▸ Written instruction: Can you copy the lines from the first line through the line containing "point(24,171)", with both of those lines included, word for word?

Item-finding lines
..........

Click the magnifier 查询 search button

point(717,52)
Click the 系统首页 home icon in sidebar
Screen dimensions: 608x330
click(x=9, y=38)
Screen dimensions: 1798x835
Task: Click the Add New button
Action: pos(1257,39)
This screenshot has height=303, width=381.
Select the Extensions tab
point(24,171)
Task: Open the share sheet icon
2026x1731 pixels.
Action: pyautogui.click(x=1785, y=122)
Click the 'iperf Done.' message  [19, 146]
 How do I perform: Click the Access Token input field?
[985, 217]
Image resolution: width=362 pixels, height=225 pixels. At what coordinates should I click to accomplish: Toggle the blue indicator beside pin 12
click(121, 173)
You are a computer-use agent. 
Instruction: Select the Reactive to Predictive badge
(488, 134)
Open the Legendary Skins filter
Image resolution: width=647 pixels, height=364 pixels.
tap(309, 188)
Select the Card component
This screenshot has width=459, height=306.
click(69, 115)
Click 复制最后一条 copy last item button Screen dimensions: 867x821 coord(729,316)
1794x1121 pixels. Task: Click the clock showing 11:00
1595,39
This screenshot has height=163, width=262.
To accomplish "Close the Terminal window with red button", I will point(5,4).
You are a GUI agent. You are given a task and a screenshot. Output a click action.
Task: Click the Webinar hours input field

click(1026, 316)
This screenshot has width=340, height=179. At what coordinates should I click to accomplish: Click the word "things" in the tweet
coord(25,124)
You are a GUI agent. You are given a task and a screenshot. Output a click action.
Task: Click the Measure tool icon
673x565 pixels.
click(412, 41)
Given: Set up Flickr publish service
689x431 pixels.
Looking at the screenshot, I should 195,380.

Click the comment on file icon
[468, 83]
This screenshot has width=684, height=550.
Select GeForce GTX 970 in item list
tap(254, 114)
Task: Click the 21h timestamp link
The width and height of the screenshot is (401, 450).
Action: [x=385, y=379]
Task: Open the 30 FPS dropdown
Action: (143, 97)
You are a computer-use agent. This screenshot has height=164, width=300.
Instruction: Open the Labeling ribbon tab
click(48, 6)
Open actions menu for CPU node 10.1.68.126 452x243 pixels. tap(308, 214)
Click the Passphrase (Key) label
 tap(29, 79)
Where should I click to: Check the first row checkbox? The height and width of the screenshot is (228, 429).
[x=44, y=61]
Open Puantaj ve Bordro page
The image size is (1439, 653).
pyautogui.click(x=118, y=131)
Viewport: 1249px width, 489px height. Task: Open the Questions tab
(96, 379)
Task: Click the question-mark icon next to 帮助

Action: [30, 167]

..........

▸ Result of the exercise:
Click the magnifier 查询 search button

point(717,52)
Click the 系统首页 home icon in sidebar
Screen dimensions: 608x330
click(x=9, y=38)
Screen dimensions: 1798x835
Task: Click the Add New button
Action: pos(1257,39)
This screenshot has height=303, width=381.
Select the Extensions tab
point(24,171)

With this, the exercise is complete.